EXHIBITS - 721 Broadway, 4th Floor
Opening Reception - Thursday May 7th 6:00pm

  • Rescue: Milo by Sarina. Small bear/dog creature holds up a sign, different emoticons springing off of it. A missing bear/dog poster is in the upper right corner.

    Sarina Wang

    Rescue: Milo
    May 7-9 10:00-8:00pm
    721 Broadway, 4th Floor

    This capstone project is an interactive web experience designed to help users identify their psychological attachment styles through immersive storytelling. By navigating a series of animated adventure scenarios, participants make pivotal choices that reveal how they perceive and react to social dynamics. The project integrates original illustration, animation, film editing techniques, and coding to transform complex psychological theory into a reflective, visual journey. Ultimately, it serves as a self-discovery tool to help individuals understand their relationship patterns and better manage social anxiety.

  • Blue poster with closeup shot of bubbles. Text reads: Garden of Fountains. Wake, eat, work, eat, play, eat, sleep, wake-- A simple undisrupted cycle that generates peace. In our constant pursuit of this peace, we blossom and creep into ourselves. To plant these seeds it is pertinent that we pluck the weeds to maintain our garden. Show dates listed. This installation is a collection of fountains made and designed by Mia Kandi James. Instructions to enter the building follow.

    Mia Kandi James

    Garden of Fountains
    May 7-9 10:00-8:00pm
    721 Broadway, 4th Floor

    Come one, come all to witness history made by Mia Kandi James and her Garden of Fountains. An installation to be cherished. Pluck the weeds. Plant the seeds. Peace and purpose.

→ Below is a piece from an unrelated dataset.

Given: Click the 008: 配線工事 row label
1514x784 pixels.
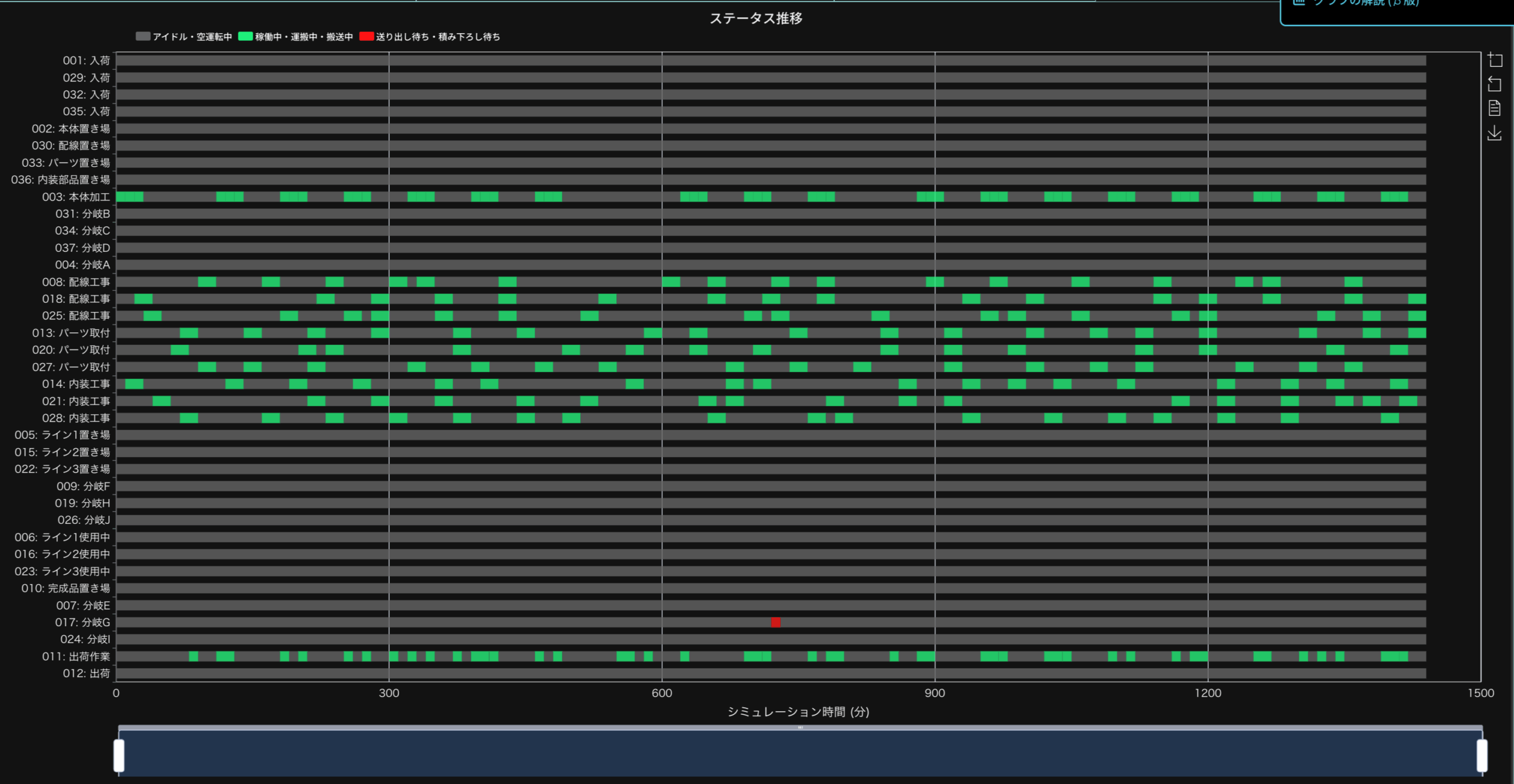Looking at the screenshot, I should [x=76, y=282].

  • Four different cityscapes overlayed with text in both Chinese characters and English reading: From the books to the world, a thesis by Lilian Yuan

    Lilian Yuan

    FROM THE BOOKS TO THE WORLD
    May 7-9 10:00-8:00pm
    721 Broadway, 4th Floor

    This installation explores a dialogue between Chinese and Western artistic traditions, combining seal cutting, three-dimensional sculpture, and photography to create a layered visual language. At its core is a family-inherited Chinese seal cutting technique passed down through generations, grounding the work in personal and cultural lineage. The piece merges imagery from New York and Shanghai to reflect cultural interconnectedness while reimagining traditional forms through three-dimensional and experimental approaches. Shaped by the artist’s cross-cultural experience, the work becomes both a personal reflection and a broader meditation on identity and coexistence.

  • Painted and drawn images meld into each other - babies faces appear in the background, and dancers bodies in the foreground

    Hana Margesson

    De In, De Out, De Blue
    May 7-9 10:00-8:00pm
    721 Broadway, 4th Floor

    De In, De Out, De Blue is a multimedia visual art exhibition that marks a breakthrough on the question: To what extent does the given shape, in the form of visual metaphors, fill the gap in conveying ideas where the versatility of language cannot suffice? Using the intersection of acrylic, charcoal, and watercolor, the series explores how one captures the unknown, the societal or moral subjects that hold, care for, or provoke them through delving into physicality, life journeys, and inner turmoil. The series explores tension and seeks harmony in the clashes between realism and abstraction, as well as in the dynamics of subjects' actions, expressions, light, and the stillness within the composition of the body, the mind, and the encounters in life, and how they shape the whole of one’s sensory experience.

  • romy.jpg

    Romy Murro

    The Sitting Manual
    May 7-9 10:00-8:00pm
    721 Broadway, 4th Floor

    The Sitting Manual is an experimental video installation that explores the modality of sitting as both physical and conceptual act. It focuses on the body in its seated state – the arch of the back, the way it contours, settles and conforms to structure. At the same time the work expands, considering the abstract conditions of sitting: the difference between sitting in a taxi and sitting shiva, between transit, motion and mourning. Each sitting introduces distinct actors, set designs, and choreographies, collectively staging a range of embodied and symbolic experiences.